### Required work:
Please format the listing as a numbered list, starting from its first line and ending with the line containing "Looking at the screenshot, I should click(855, 87).", with both ends included. Leave out any blank lines.

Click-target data
______________________________
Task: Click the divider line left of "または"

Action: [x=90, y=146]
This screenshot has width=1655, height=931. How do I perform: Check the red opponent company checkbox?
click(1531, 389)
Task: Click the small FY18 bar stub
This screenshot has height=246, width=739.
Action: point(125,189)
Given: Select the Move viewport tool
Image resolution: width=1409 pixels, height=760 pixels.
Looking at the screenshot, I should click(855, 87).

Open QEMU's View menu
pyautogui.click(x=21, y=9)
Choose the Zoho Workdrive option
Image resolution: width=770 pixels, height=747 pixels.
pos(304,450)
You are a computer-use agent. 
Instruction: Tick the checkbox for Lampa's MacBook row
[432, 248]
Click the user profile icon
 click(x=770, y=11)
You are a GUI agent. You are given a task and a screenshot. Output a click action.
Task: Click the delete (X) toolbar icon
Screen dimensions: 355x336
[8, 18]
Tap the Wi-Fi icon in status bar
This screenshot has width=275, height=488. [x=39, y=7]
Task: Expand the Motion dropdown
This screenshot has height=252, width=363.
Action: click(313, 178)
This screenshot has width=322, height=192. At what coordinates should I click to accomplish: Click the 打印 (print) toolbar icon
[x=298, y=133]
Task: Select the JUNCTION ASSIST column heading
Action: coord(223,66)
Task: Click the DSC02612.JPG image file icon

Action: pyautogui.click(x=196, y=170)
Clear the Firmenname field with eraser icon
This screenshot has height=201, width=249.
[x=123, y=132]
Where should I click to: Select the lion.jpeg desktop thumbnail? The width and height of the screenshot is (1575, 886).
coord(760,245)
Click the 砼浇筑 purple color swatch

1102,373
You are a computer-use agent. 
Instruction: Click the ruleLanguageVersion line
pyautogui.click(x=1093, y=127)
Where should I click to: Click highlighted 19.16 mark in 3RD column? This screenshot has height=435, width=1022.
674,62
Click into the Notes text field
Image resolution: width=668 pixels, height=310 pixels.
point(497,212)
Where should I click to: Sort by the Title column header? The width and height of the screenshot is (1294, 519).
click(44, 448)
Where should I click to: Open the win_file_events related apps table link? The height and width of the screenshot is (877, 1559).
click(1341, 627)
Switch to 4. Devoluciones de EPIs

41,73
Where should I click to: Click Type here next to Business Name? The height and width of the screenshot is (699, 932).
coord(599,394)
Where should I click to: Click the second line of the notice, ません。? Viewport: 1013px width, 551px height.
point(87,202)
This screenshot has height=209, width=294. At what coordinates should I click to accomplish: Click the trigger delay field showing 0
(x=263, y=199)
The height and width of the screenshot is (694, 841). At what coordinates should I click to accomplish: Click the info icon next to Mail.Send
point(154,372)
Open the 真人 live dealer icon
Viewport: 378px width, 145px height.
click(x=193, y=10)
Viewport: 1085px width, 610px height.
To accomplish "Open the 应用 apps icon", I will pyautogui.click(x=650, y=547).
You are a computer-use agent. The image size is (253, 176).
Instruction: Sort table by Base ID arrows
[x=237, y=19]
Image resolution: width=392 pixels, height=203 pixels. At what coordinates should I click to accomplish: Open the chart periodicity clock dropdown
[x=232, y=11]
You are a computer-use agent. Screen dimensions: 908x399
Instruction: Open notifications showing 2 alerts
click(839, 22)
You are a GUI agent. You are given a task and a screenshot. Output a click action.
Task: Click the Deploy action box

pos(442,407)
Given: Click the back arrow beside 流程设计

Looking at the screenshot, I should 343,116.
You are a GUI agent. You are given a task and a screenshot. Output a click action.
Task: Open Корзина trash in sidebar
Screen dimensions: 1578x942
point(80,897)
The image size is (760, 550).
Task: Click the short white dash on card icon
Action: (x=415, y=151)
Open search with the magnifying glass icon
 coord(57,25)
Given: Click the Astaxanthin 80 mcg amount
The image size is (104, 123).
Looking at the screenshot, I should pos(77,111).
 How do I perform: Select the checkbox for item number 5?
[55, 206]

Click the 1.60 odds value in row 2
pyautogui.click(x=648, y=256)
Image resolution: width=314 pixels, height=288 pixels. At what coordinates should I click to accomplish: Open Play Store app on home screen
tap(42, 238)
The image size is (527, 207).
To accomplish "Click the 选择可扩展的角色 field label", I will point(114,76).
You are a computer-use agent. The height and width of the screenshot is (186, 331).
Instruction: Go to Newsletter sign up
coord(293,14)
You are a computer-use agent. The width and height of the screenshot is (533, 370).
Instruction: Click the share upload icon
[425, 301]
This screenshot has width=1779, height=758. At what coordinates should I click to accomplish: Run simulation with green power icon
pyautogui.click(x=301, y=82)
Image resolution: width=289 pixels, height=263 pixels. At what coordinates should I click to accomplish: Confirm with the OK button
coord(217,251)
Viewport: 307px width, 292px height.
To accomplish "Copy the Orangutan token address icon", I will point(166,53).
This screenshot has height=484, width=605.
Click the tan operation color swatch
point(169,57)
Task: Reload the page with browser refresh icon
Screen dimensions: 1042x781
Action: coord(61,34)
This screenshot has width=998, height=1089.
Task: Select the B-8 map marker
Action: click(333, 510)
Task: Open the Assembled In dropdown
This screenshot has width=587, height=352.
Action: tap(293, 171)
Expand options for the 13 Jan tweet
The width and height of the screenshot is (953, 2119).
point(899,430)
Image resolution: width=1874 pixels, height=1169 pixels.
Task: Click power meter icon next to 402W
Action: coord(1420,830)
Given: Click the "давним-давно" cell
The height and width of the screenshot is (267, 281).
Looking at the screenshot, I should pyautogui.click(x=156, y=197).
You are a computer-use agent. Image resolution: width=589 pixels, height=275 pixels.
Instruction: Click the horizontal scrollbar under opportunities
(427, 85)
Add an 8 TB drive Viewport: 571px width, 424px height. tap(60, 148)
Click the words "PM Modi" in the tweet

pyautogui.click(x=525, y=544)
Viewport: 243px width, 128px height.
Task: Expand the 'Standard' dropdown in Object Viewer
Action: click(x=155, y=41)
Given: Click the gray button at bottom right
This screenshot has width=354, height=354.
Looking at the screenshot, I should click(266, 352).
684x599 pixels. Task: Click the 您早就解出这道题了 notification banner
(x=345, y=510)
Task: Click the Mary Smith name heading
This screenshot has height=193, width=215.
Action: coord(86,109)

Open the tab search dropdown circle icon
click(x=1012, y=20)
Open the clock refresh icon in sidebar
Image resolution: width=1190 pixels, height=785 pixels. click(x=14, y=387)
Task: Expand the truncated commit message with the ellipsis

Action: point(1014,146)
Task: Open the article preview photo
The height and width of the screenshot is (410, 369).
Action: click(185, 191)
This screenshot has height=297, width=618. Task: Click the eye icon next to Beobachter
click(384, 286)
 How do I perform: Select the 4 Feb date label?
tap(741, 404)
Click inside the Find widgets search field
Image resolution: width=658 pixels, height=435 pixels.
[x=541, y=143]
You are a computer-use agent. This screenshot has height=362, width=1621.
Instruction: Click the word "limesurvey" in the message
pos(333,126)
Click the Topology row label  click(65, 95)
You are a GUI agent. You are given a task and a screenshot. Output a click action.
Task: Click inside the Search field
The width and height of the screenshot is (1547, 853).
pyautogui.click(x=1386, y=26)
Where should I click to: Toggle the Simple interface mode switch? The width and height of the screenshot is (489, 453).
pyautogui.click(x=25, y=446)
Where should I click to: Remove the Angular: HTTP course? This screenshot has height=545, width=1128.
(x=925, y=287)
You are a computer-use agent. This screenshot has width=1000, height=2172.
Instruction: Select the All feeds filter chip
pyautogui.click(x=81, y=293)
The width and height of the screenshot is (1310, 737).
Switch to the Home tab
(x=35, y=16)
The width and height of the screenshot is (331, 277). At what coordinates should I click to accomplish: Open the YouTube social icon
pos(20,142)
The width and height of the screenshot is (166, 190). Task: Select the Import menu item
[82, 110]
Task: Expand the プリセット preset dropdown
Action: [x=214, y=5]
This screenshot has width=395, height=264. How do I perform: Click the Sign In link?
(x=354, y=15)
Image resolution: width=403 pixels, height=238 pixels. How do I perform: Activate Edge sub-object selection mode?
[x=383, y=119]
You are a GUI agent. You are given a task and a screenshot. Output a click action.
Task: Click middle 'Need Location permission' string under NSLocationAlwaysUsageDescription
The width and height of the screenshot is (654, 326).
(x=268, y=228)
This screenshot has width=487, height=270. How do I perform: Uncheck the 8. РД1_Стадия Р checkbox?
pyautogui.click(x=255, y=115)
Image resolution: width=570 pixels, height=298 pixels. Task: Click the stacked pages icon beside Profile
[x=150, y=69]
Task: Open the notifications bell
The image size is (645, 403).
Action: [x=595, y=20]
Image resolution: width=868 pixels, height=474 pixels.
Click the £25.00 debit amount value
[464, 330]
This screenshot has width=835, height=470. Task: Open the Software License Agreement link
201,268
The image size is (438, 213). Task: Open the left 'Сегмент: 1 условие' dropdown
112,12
______________________________
### Correct answer:
1. Task: Click the divider line left of "または"
2. Action: [x=90, y=146]
3. This screenshot has width=1655, height=931. How do I perform: Check the red opponent company checkbox?
4. click(1531, 389)
5. Task: Click the small FY18 bar stub
6. This screenshot has height=246, width=739.
7. Action: point(125,189)
8. Given: Select the Move viewport tool
9. Image resolution: width=1409 pixels, height=760 pixels.
10. Looking at the screenshot, I should click(855, 87).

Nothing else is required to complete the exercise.